Crunch time removes all the evasions and excuses for rejecting the will of the people, makes the pirouetting of Grieve, Benn and Cable irrelevant and forces government to firmness. Who else can now act?

The favourite excuse of those whose soft hearts control soft heads is a second referendum (the so-called “People’s Vote”). Not only would this take a year – and another £185 million – to organise, but it can’t happen unless there’s something to vote on. Which there isn’t until Parliament agrees a deal.

And the new centre party which Chuka Umunna and Mathew Parris prefer would have a gestation period longer than that of a mastodon. It really is wishful non-thinking. So is an agreement negotiated with the opposition, because Labour has no agreed alternative? Even if it had, it’s bound to conceal its disunity by futile demands for an election which ain’t going to happen.
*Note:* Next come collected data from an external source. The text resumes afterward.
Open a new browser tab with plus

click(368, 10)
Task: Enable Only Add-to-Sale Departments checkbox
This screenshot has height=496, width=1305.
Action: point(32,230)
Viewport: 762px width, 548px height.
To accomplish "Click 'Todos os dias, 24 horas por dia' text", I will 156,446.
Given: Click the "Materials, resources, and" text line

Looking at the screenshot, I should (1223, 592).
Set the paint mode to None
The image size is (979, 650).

The rising hope that Parliament will seize power from the Executive and impose its own decision, is another impossibility. Parliament can’t agree. Most MPs are Remainers in a nation which voted the other way. It can’t negotiate. Its aim is to give instructions to the Executive and it can’t even agree on what those are.

So, we come back where we started, to a Prime Minister and her divided Cabinet. All the ultra-Brexiteers have been dropped, but the Chancellor and his mates are ready to cancel withdrawal if their weak deal for Brexit without Brexit fails. Another section will resign if there’s a sellout.
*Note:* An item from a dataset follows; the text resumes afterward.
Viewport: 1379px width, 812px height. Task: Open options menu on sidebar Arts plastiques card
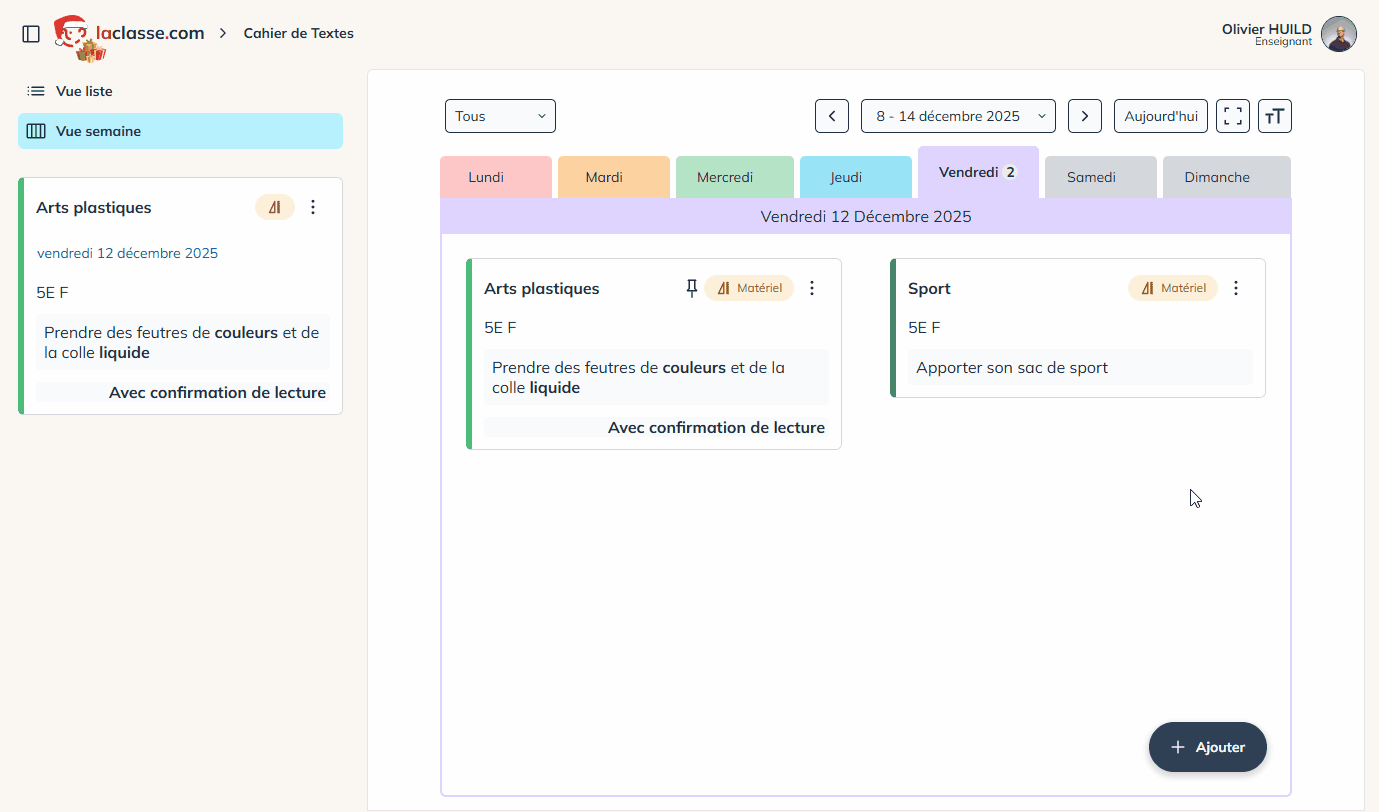[x=313, y=207]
So far, they’ve failed to get the EU to agree to any of the usual fudges or accept the essentials from control of immigration to the ability to negotiate new trade deals. Emboldened by the British Remainers with whom they collude, they’ll be as unhelpful to Theresa as they were to David Cameron.

Which leaves only two ways forward: Leave without a deal, relying on the fact that they desperately need our money and can hardly deliberately damage us without arousing the anger of the British public and a world which will be eager to displace their exports on our market; or go back with new proposals for a better deal, which they can hardly refuse to discuss seriously.

Both demand more courage and a greater sense of the national interest than anyone has shown so far. They also require an understanding that the manufactured fears about “no deal” are enormously exaggerated. But either is the only way Britain’s elite can avoid humiliation and alienation by serving the will of the British people.